(Collected data)
'''

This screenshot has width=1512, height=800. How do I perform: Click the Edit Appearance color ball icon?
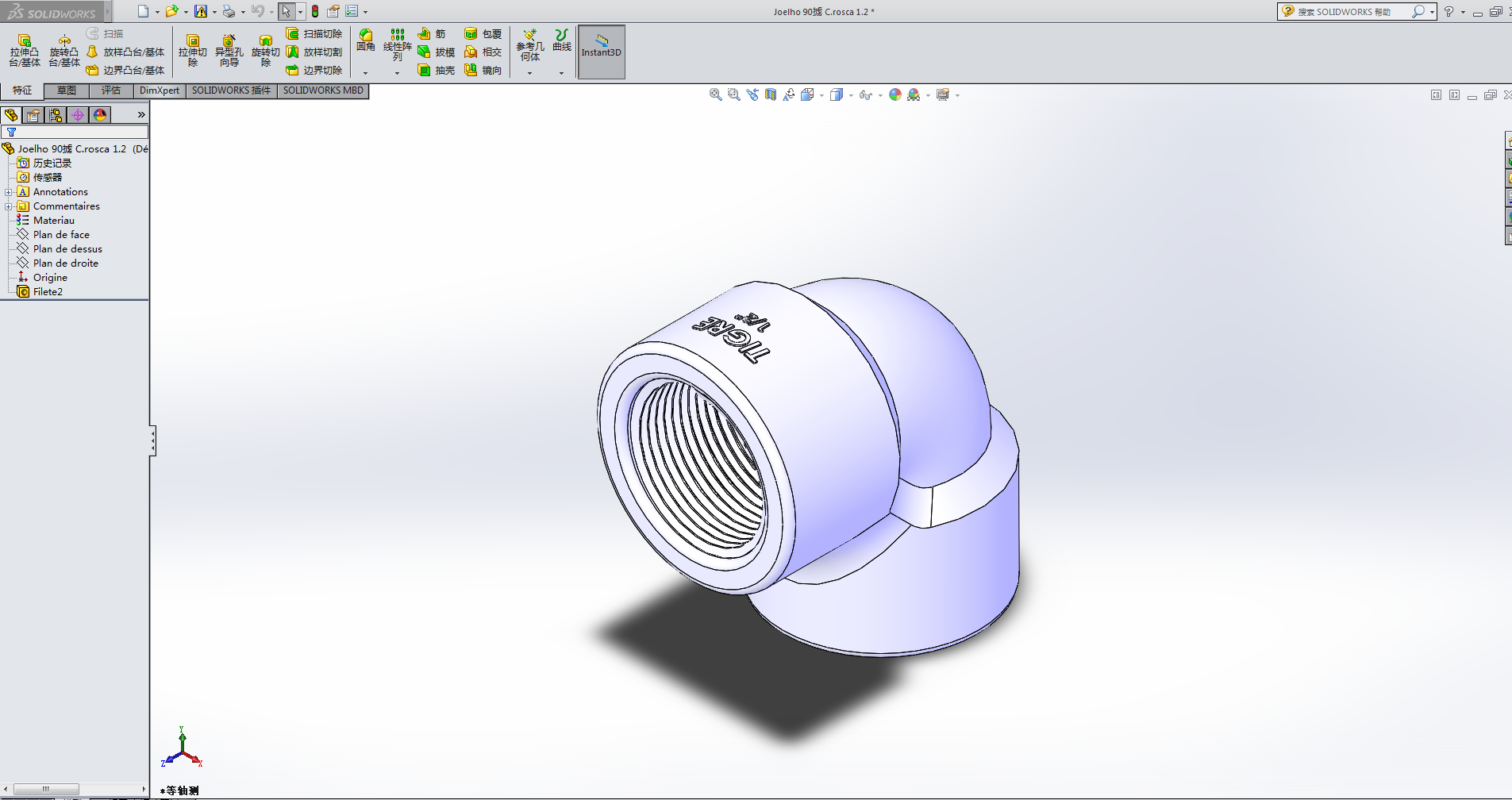(x=895, y=95)
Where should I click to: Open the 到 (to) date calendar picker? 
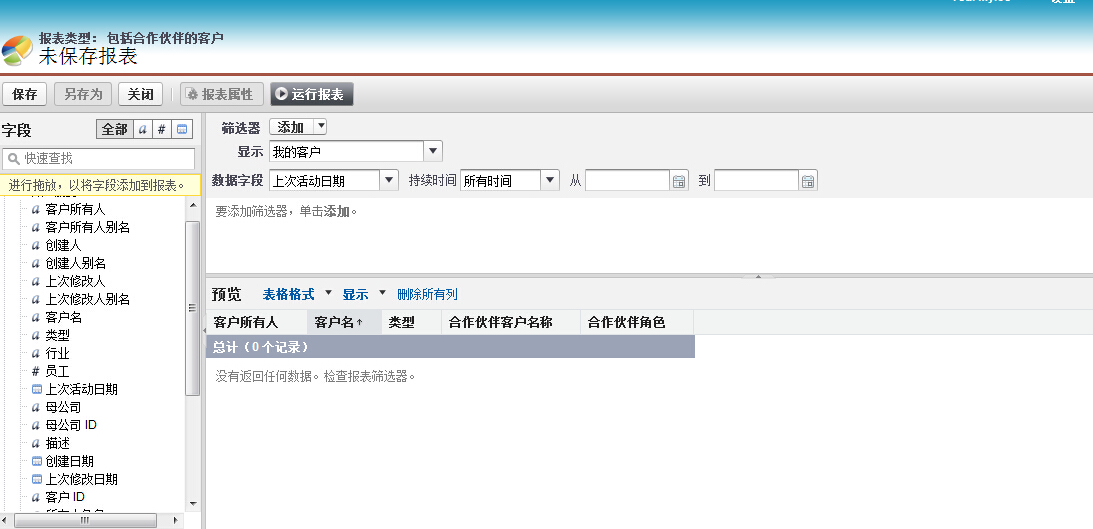pyautogui.click(x=808, y=181)
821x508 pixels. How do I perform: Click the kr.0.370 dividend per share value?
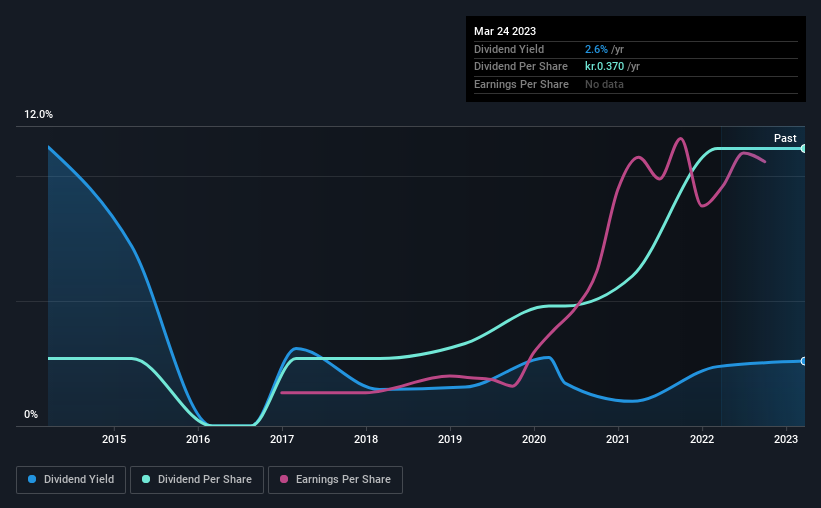point(604,67)
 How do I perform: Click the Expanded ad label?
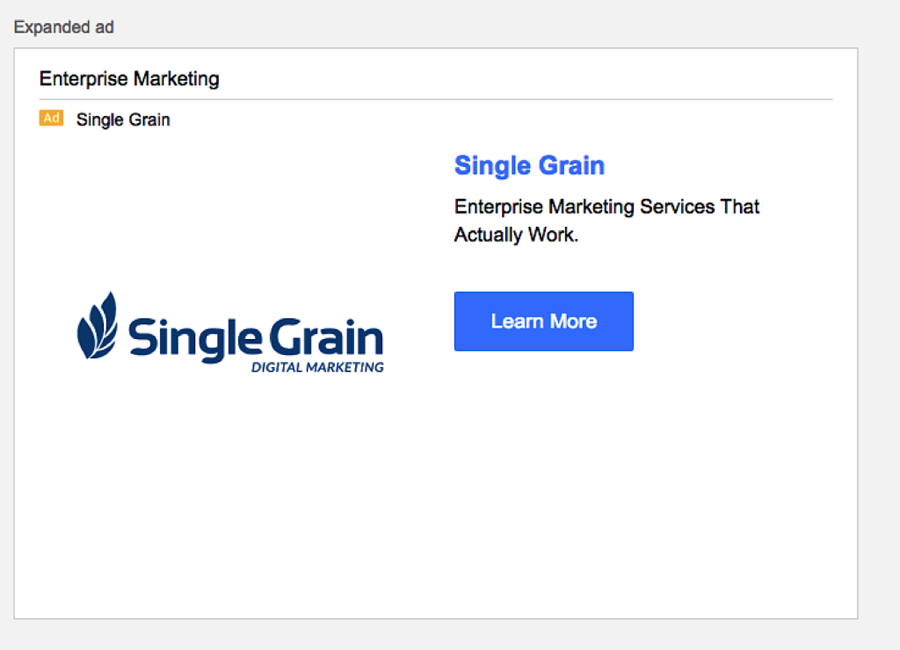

'''

■ Aim of the exercise
Print the records again exactly. Skip every picture.

■ Reply
This screenshot has width=1512, height=800. How do I perform: Click the Edit Appearance color ball icon?
(x=895, y=95)
Where should I click to: Open the 到 (to) date calendar picker? 
pyautogui.click(x=808, y=181)
821x508 pixels. How do I perform: Click the kr.0.370 dividend per share value?
point(604,67)
 How do I perform: Click the Expanded ad label?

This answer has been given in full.